Under some circumstances all data in shader storage buffer is replaces with zeros. I found four(!!!) factors which heals the bug (all are marked in code).

#version 440 core

// N will be defined from python script
#define N {N}

layout (local_size_x = 1) in;

struct Invocation {
    float rowSums[N];

};

layout (std430, binding = 1) buffer BufferObject {
    Invocation[] data;
};

layout (std430, binding = 2) buffer Test {
    float test;
};

float erfcx(float x) {
    const float ispi = 0.56418958354775628694807945156; // 1 / sqrt(pi)

    if (x >= 0.0) {
        return ispi/3;
    } else {
        return -ispi/3;
    }
}

void main() {

    for(int i = 0; i < N; i++) {
        float rowSum = 0.25;
        for(int j = 0; j < N; j++) {
            rowSum = erfcx(i/1000.0); // moving this out of inner loop solves the problem
        }

        data[0].rowSums[i] = rowSum;
    }
}

and the code for invocation:

#!/usr/bin/env python3

import sys

try:
  from OpenGL.GLUT import *
  from OpenGL.GL   import *
  import OpenGL.GL.shaders as GLSL
except:
  print('''
ERROR: PyOpenGL not installed properly.  
        ''')
  sys.exit()

import ctypes
import struct
import random

# Decrementing N to 427 solves the bug
N = 428
# Decrementing number of iterations solves the bug
iterations = 999

def load(filename):
    with open(filename, 'r') as f:
        return ''.join(f.readlines()).replace("{N}", str(N))

def test():
    print(glGetString(GL_VERSION)) 

    # loading and compiling shader
    testSource = load('test.glsl')
    testProgram = GLSL.compileProgram(GLSL.compileShader(testSource, GL_COMPUTE_SHADER))

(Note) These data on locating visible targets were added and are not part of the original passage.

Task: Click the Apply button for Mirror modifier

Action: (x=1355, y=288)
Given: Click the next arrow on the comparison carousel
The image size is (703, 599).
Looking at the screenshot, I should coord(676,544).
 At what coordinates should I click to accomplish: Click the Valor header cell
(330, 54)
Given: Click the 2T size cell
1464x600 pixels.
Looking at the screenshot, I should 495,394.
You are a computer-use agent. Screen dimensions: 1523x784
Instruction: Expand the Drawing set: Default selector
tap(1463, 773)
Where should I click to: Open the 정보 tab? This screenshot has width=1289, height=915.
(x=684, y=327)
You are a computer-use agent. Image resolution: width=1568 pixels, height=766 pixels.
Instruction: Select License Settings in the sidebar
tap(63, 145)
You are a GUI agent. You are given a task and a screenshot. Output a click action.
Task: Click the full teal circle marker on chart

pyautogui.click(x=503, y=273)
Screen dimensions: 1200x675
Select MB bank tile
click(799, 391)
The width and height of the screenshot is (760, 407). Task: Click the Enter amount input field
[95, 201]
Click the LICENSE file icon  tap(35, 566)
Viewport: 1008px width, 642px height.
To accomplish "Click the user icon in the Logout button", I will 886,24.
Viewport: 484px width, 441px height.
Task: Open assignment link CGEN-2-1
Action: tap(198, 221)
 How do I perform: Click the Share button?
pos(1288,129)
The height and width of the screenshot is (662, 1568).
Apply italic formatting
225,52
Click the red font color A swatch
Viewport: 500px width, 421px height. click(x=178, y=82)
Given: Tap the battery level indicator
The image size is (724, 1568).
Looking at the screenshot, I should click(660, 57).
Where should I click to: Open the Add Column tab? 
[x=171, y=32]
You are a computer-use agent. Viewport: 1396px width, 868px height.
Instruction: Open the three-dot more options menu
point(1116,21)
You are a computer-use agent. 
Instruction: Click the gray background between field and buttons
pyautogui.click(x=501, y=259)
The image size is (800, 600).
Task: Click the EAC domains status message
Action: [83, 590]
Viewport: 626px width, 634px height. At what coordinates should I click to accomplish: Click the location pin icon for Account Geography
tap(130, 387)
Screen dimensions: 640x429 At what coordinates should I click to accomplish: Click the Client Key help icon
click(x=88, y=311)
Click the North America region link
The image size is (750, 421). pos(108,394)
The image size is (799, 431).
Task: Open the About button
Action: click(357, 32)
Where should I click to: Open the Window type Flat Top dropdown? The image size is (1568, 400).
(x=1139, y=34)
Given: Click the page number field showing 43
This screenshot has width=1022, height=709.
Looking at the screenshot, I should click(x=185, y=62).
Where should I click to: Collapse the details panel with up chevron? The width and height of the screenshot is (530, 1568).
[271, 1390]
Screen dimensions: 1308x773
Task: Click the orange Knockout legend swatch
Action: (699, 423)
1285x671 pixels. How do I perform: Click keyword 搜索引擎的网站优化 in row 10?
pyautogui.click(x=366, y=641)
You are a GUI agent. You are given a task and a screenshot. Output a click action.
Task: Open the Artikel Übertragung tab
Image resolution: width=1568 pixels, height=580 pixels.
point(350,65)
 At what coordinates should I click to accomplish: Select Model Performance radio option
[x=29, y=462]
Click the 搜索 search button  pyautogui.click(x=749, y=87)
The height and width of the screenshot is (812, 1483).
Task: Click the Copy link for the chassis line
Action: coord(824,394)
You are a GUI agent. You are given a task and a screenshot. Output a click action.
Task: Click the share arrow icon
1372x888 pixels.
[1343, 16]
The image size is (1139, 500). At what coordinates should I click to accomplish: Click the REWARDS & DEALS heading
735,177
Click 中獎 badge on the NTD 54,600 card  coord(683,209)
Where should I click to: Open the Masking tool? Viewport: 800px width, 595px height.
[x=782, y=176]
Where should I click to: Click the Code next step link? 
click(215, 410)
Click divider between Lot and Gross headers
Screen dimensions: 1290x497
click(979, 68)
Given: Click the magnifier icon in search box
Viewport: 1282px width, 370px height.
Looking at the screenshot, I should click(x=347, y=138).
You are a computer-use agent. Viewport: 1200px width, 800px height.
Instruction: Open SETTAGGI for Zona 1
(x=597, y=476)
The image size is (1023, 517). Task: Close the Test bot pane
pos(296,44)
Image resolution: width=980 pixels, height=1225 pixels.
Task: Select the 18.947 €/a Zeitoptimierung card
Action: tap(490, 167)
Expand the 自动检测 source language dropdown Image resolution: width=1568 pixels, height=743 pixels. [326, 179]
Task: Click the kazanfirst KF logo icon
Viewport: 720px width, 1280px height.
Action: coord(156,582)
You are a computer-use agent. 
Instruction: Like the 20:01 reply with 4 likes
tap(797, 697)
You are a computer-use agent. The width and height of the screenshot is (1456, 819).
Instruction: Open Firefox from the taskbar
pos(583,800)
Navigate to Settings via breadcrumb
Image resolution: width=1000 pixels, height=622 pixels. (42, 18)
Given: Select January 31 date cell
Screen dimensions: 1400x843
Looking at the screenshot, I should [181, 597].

    # creating first buffer
    invocationsBuffer = glGenBuffers(1)
    glBindBuffer(GL_SHADER_STORAGE_BUFFER, invocationsBuffer)

    # helping variables for passing Invocation structure
    invocationFmt = '={N}f'.format(N=N)
    invocationSize = struct.calcsize(invocationFmt)

    # setting data in first buffer
    glBufferData(GL_SHADER_STORAGE_BUFFER, invocationSize, None, GL_DYNAMIC_COPY) 
    data = struct.pack(invocationFmt, 
          *[i + 0.2 for i in range(N)]
        )
    glBufferSubData(GL_SHADER_STORAGE_BUFFER, 0, data)

    # creating second buffer
    testBuffer = glGenBuffers(1)
    glBindBuffer(GL_SHADER_STORAGE_BUFFER, testBuffer)
    glBufferData(GL_SHADER_STORAGE_BUFFER, 4, None, GL_DYNAMIC_COPY) 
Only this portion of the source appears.